* Given passage:
The BBNJ Agreement is a significant step towards protecting the world’s oceans from the kind of unrestricted development and pillaging which has decimated terrestrial and coastal ecosystems across the globe.[11] However, while the treaty is now in force, this step is still not meaningfully complete. The mechanisms of the treaty, particularly the MPAs it will establish, have yet to be developed and requires further collaboration and decision making by the UN, a process which will likely take years.[12] The way which the new treaty will interact with existing oversight bodies also remains to be seen, especially as the treaty cannot undermine existing laws and fisheries rules and must also contend with nations like the United States which have not ratified the treaty and thus are not legally bound by it.[13] Also, the world in which this new treaty has emerged is one of collapsing international coalitions coupled with the weakening of international law.[14] This is hardly a ripe environment for a new environmental protection regime based on international cooperation to thrive.

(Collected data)

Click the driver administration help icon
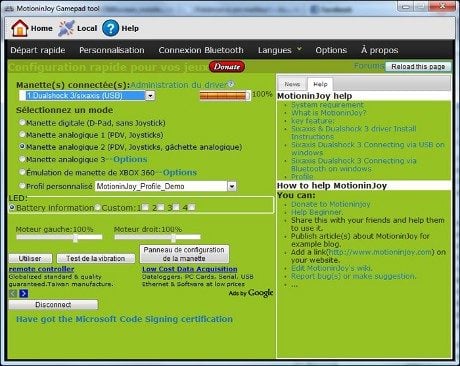The width and height of the screenshot is (460, 366). pos(231,84)
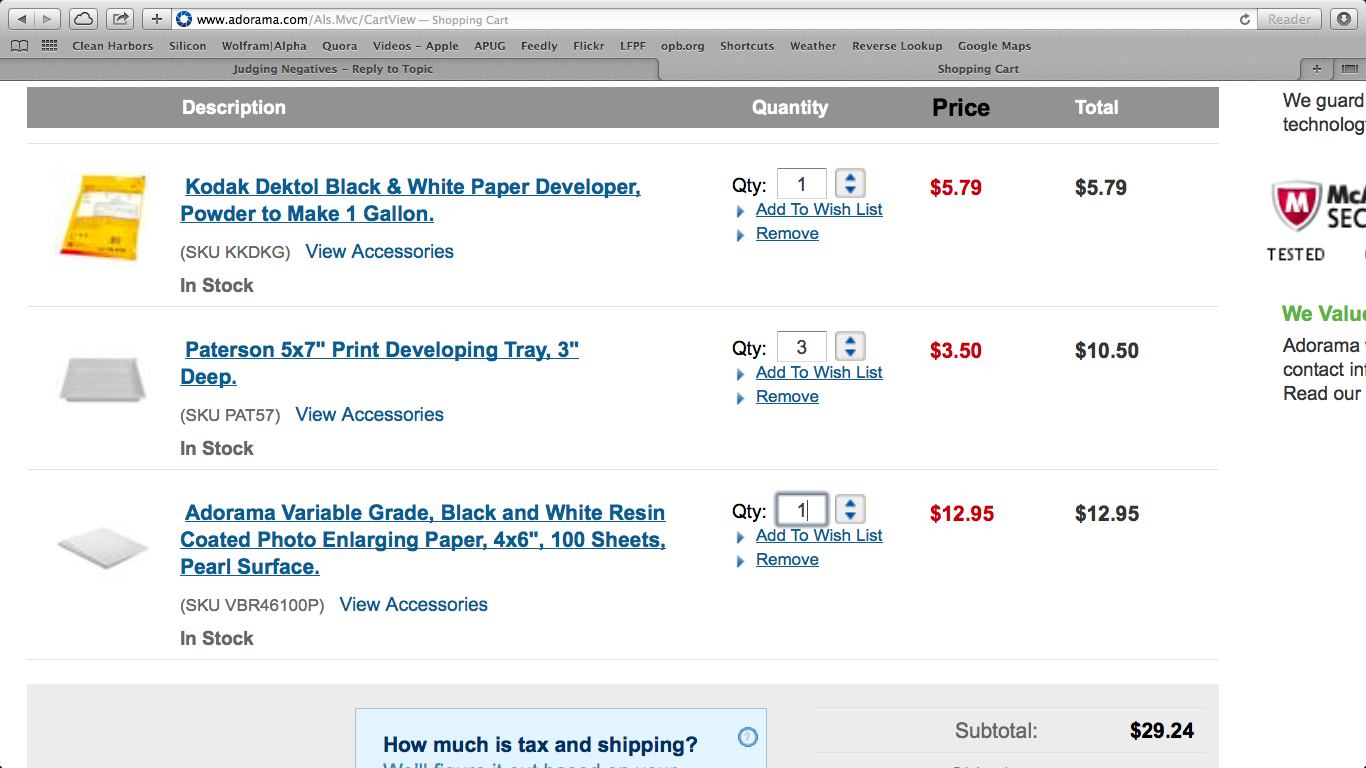
Task: Click the Reader button
Action: [x=1289, y=19]
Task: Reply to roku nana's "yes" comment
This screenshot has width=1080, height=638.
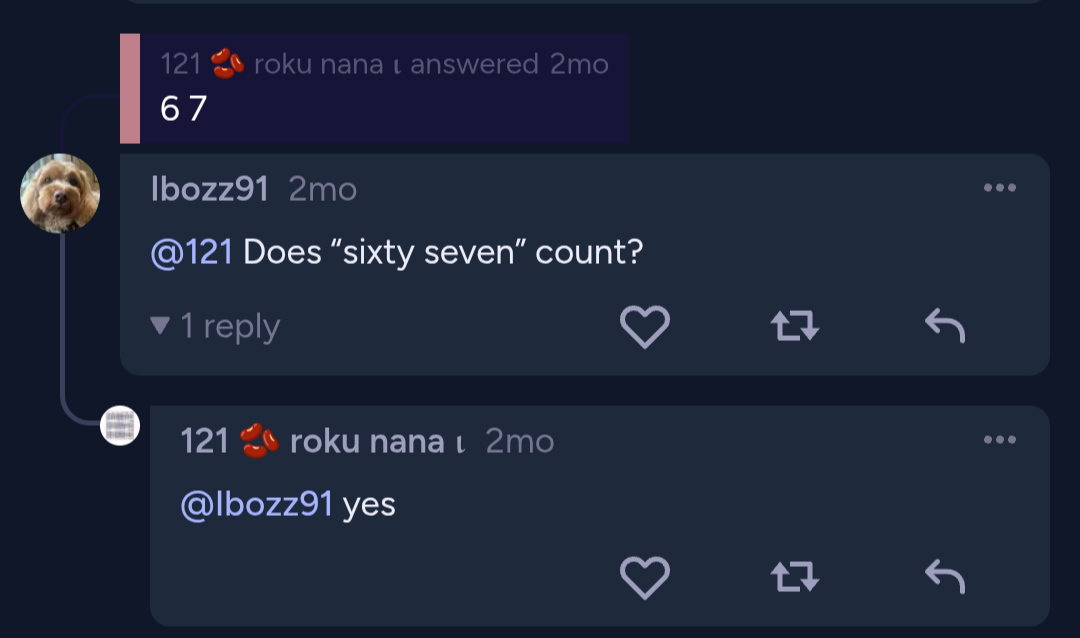Action: click(x=944, y=577)
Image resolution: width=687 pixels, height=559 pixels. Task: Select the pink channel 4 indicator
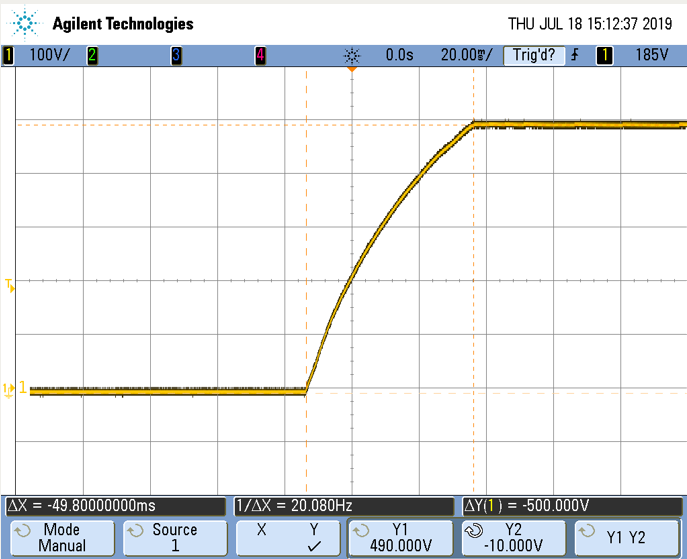coord(260,56)
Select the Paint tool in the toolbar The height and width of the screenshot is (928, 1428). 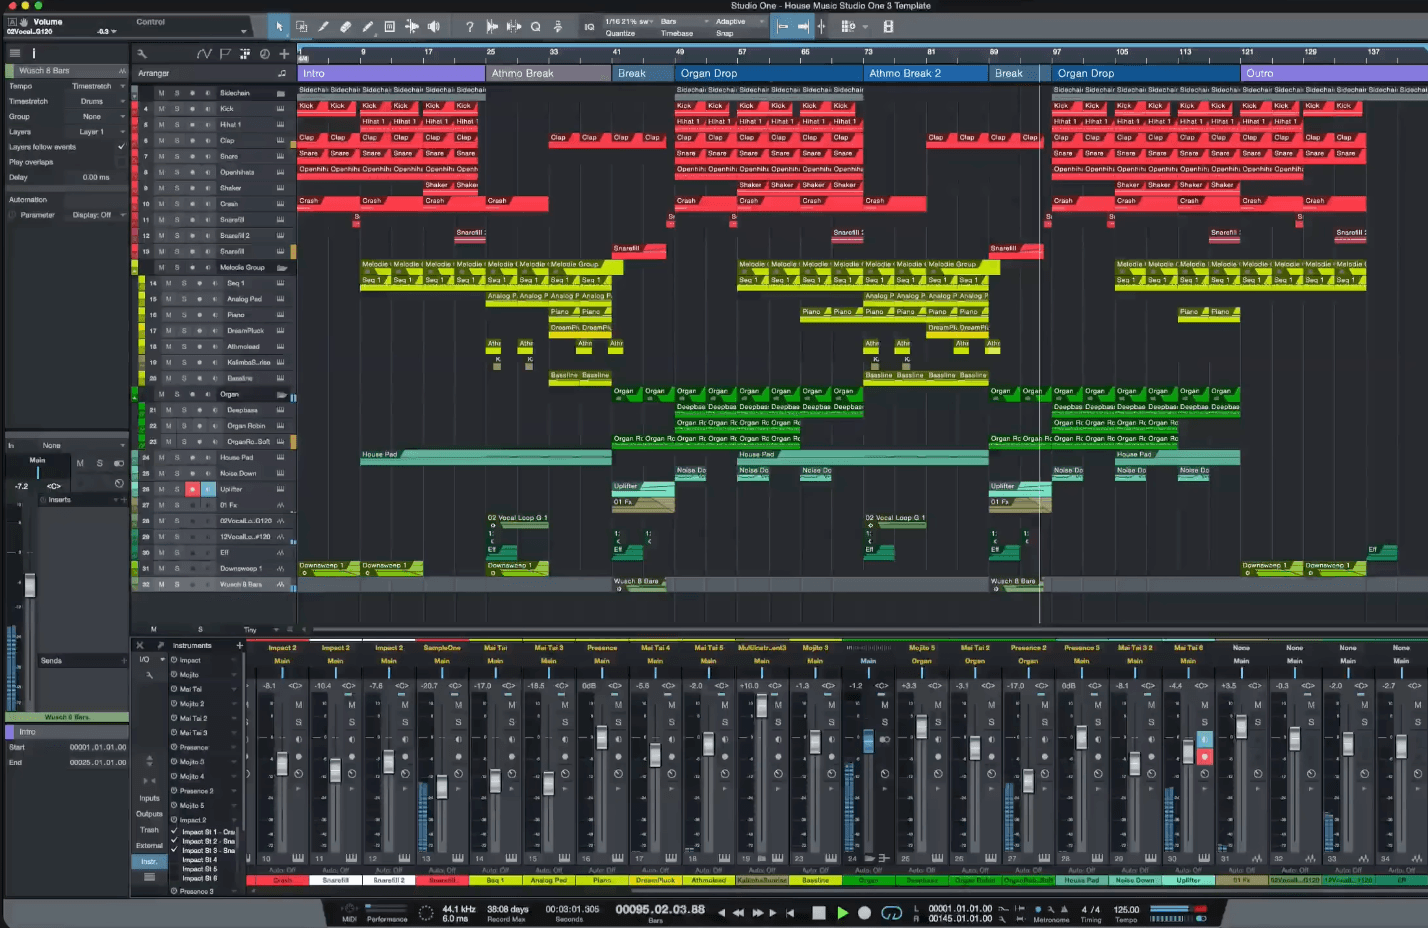point(369,26)
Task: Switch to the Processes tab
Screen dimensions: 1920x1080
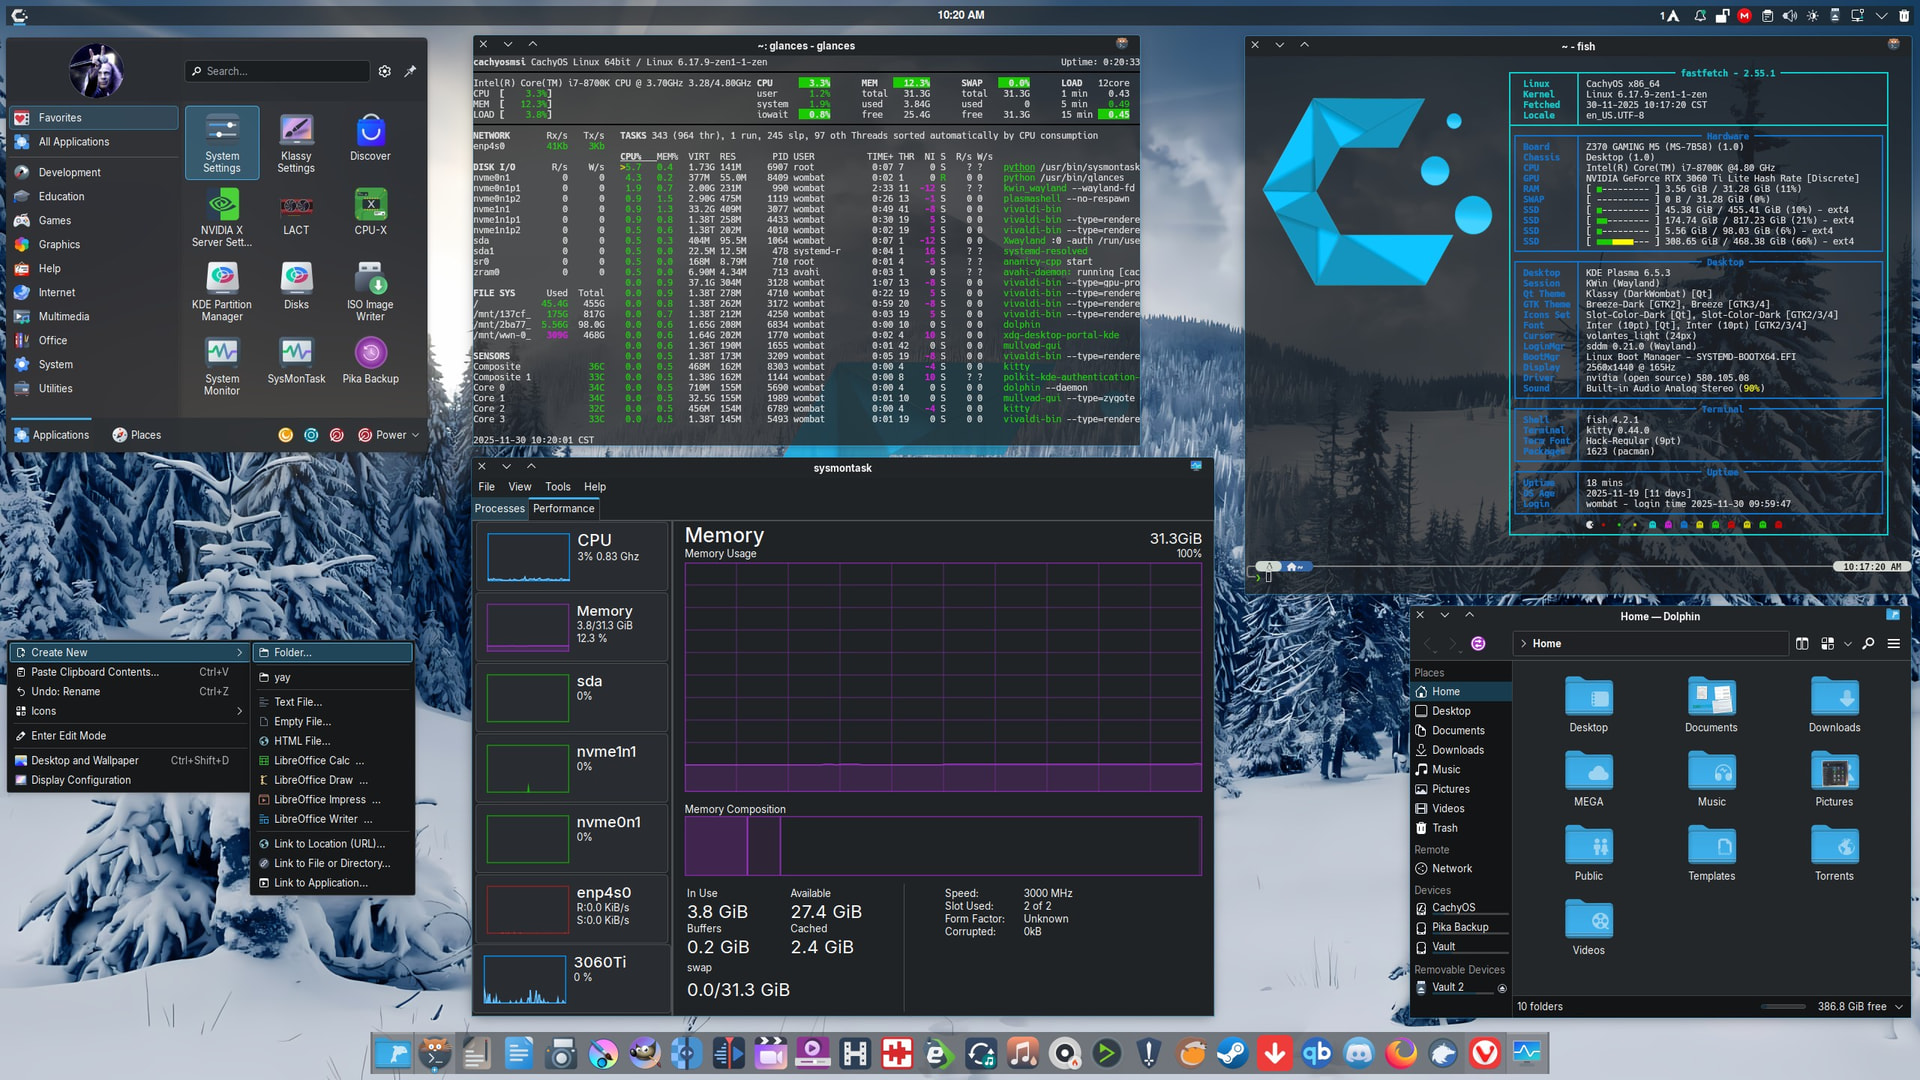Action: [x=499, y=509]
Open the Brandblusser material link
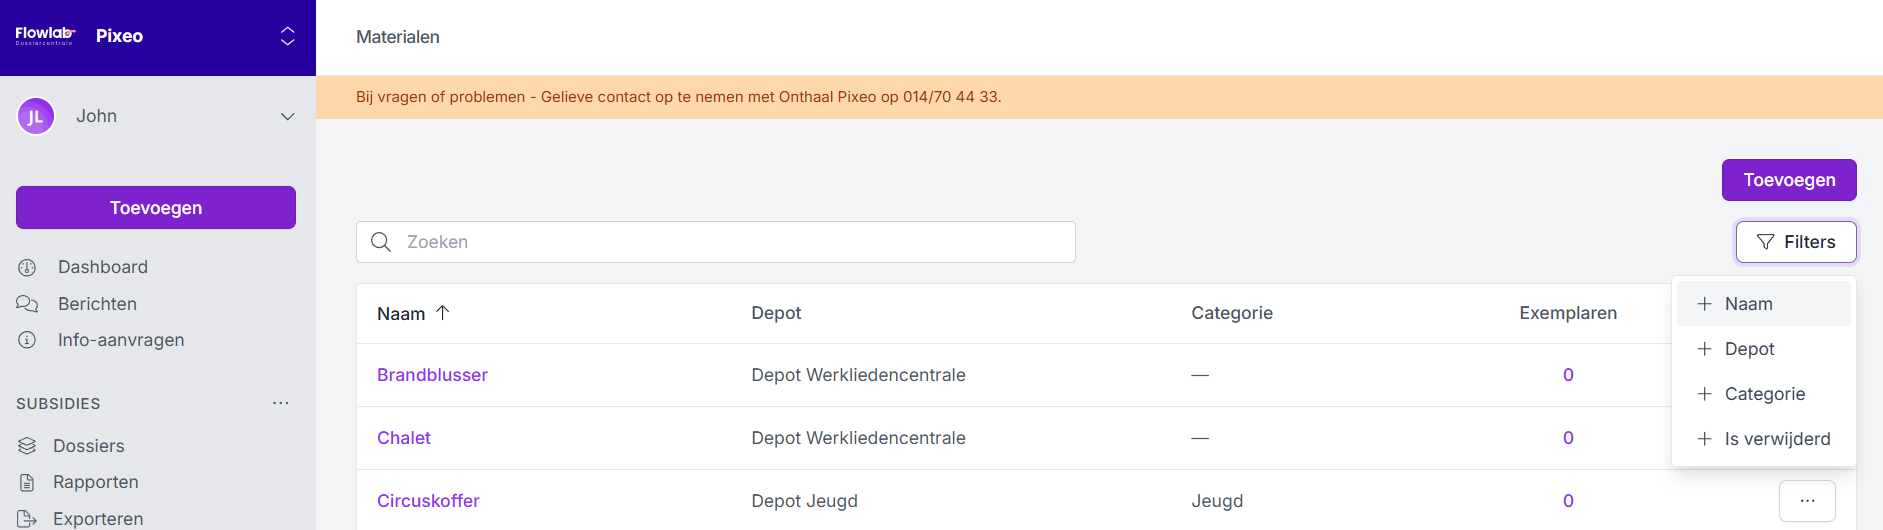Image resolution: width=1883 pixels, height=530 pixels. pyautogui.click(x=432, y=375)
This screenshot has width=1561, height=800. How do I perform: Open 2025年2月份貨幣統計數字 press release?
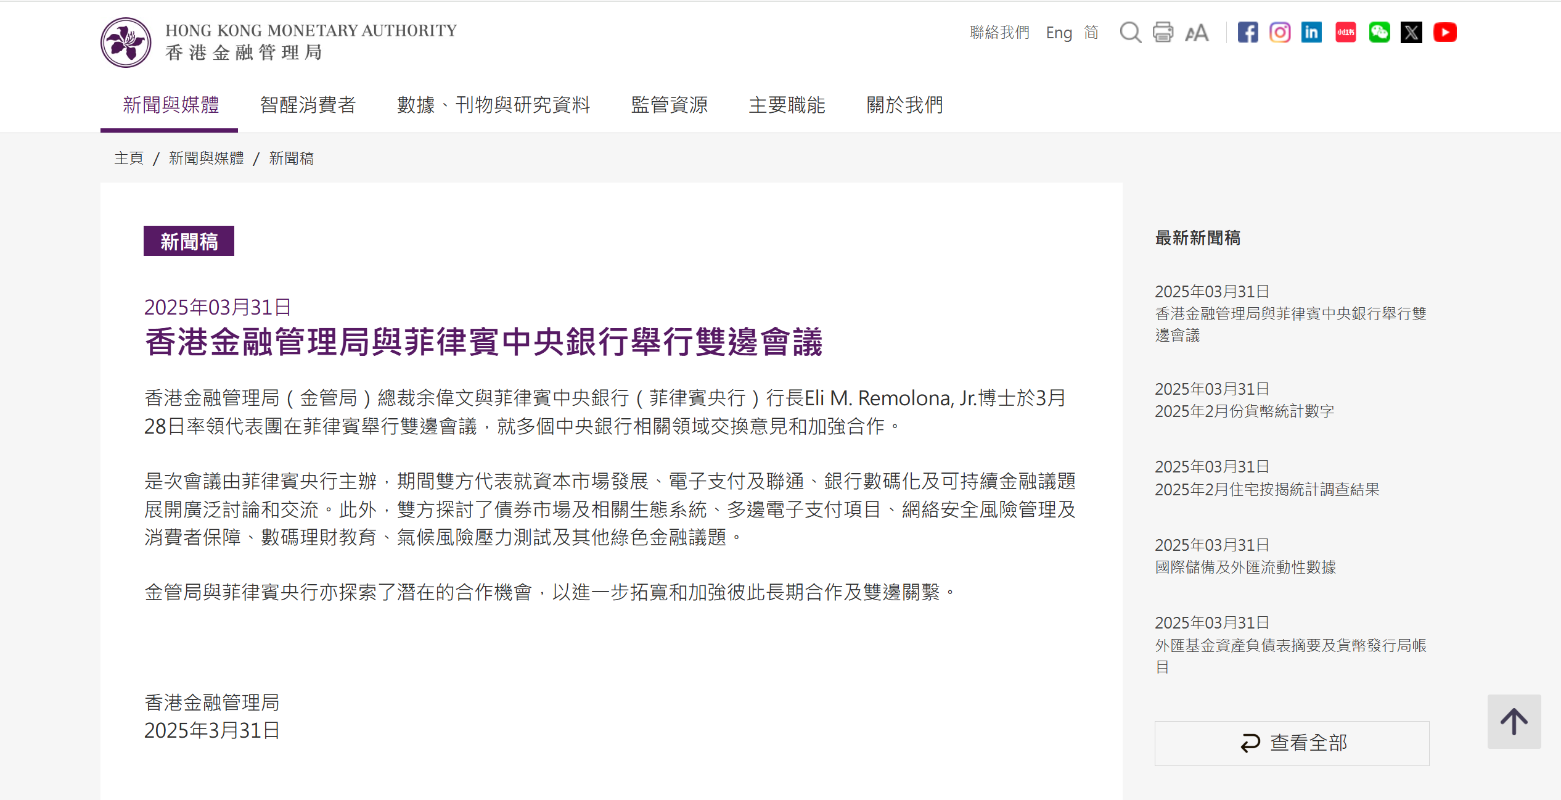coord(1244,411)
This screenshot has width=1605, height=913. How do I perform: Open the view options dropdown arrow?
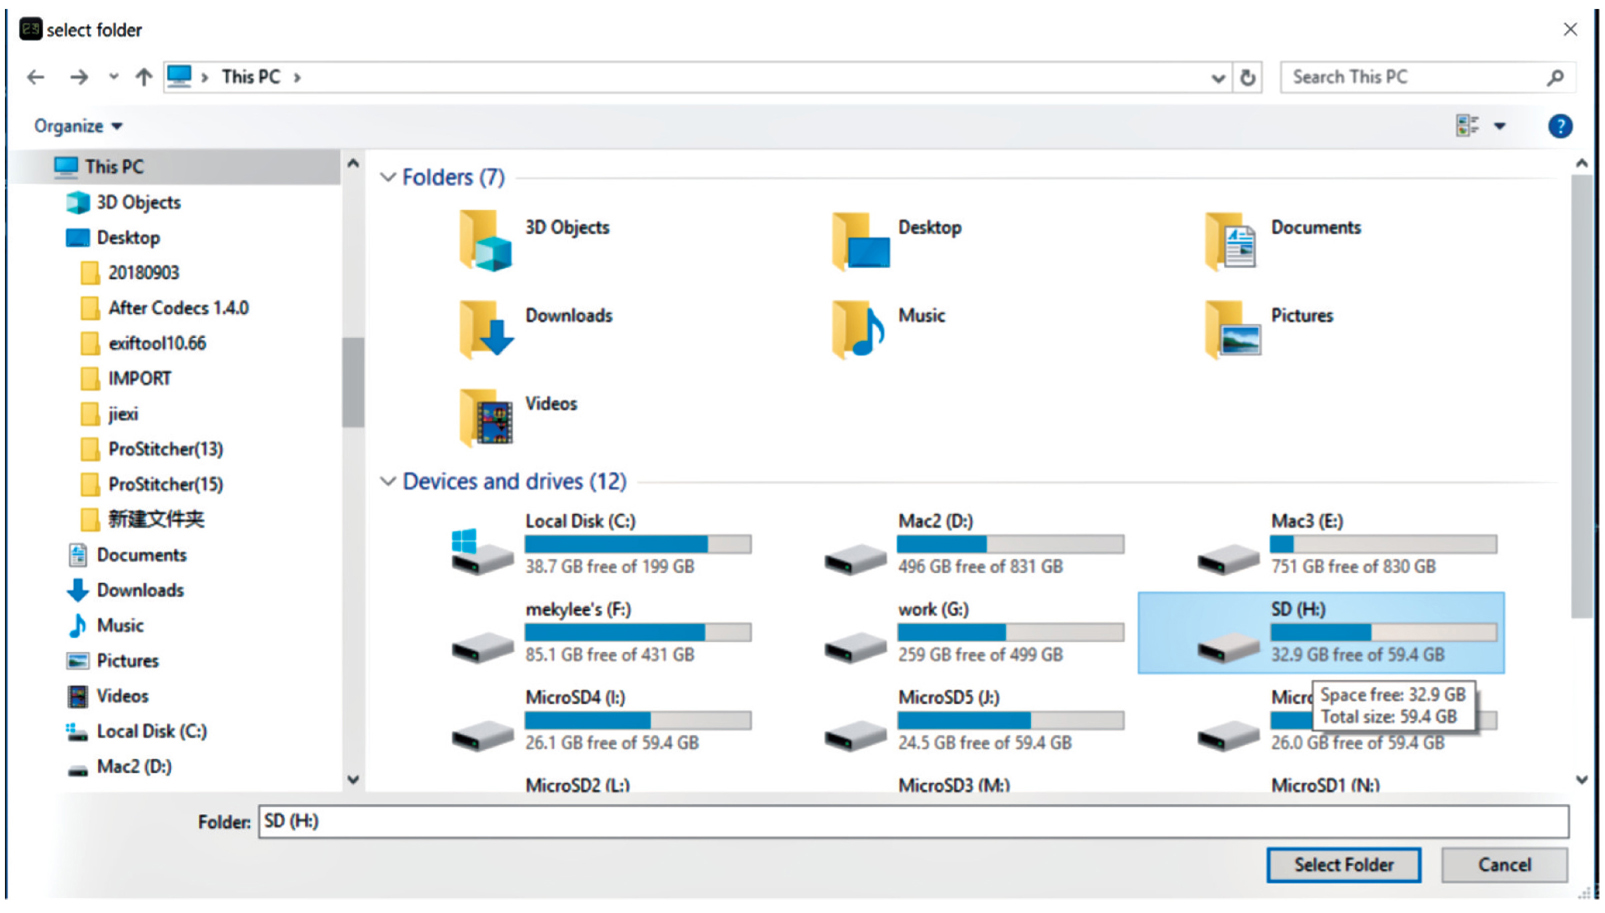1499,126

* Exercise requirements: Render the following sentence from the BBNJ Agreement passage in French: "This is hardly a ripe environment for a new environmental protection regime based on international cooperation to thrive."

* Response to this exercise: Il ne s'agit guère d'un environnement propice à l'épanouissement d'un nouveau régime de protection de l'environnement fondé sur la coopération internationale.